▶ [PROBLEM TO SOLVE]
The whole set of entries is to be restated word for word.

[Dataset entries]
---
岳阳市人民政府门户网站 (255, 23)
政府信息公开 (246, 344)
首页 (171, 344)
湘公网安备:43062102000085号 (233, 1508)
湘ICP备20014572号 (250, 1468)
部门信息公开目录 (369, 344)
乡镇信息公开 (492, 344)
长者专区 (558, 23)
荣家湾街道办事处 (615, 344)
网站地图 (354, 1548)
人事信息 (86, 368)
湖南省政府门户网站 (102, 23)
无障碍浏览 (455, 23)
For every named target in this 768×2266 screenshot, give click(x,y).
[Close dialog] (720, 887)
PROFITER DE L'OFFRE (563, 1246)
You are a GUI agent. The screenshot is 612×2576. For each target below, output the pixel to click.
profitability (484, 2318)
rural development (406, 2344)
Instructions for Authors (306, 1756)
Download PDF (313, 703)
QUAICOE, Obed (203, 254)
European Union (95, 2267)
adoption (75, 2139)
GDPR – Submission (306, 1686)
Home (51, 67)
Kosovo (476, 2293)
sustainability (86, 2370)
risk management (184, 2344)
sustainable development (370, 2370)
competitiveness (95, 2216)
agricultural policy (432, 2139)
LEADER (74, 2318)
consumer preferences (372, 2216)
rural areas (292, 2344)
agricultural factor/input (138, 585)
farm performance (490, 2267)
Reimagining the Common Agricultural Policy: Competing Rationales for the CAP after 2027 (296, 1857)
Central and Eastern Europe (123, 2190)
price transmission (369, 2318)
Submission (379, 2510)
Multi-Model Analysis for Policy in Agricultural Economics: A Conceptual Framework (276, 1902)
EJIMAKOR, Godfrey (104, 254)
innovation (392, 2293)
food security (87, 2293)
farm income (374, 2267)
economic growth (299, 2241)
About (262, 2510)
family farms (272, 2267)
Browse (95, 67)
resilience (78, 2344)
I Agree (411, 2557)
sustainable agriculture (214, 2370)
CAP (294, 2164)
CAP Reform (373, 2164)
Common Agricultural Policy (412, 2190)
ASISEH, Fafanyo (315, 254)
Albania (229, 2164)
---
▶ [COMPLETED EXERCISE]
岳阳市人民政府门户网站 (255, 23)
政府信息公开 (246, 344)
首页 (171, 344)
湘公网安备:43062102000085号 (233, 1508)
湘ICP备20014572号 (250, 1468)
部门信息公开目录 (369, 344)
乡镇信息公开 (492, 344)
长者专区 (558, 23)
荣家湾街道办事处 (615, 344)
网站地图 (354, 1548)
人事信息 (86, 368)
湖南省政府门户网站 (102, 23)
无障碍浏览 (455, 23)
For every named target in this 768×2266 screenshot, give click(x,y).
[Close dialog] (720, 887)
PROFITER DE L'OFFRE (563, 1246)
You are a GUI agent. The screenshot is 612×2576. For each target below, output the pixel to click.
profitability (484, 2318)
rural development (406, 2344)
Instructions for Authors (306, 1756)
Download PDF (313, 703)
QUAICOE, Obed (203, 254)
European Union (95, 2267)
adoption (75, 2139)
GDPR – Submission (306, 1686)
Home (51, 67)
Kosovo (476, 2293)
sustainability (86, 2370)
risk management (184, 2344)
sustainable development (370, 2370)
competitiveness (95, 2216)
agricultural policy (432, 2139)
LEADER (74, 2318)
consumer preferences (372, 2216)
rural areas (292, 2344)
agricultural factor/input (138, 585)
farm performance (490, 2267)
Reimagining the Common Agricultural Policy: Competing Rationales for the CAP after 2027 (296, 1857)
Central and Eastern Europe (123, 2190)
price transmission (369, 2318)
Submission (379, 2510)
Multi-Model Analysis for Policy in Agricultural Economics: A Conceptual Framework (276, 1902)
EJIMAKOR, Godfrey (104, 254)
innovation (392, 2293)
food security (87, 2293)
farm income (374, 2267)
economic growth (299, 2241)
About (262, 2510)
family farms (272, 2267)
Browse (95, 67)
resilience (78, 2344)
I Agree (411, 2557)
sustainable agriculture (214, 2370)
CAP (294, 2164)
CAP Reform (373, 2164)
Common Agricultural Policy (412, 2190)
ASISEH, Fafanyo (315, 254)
Albania (229, 2164)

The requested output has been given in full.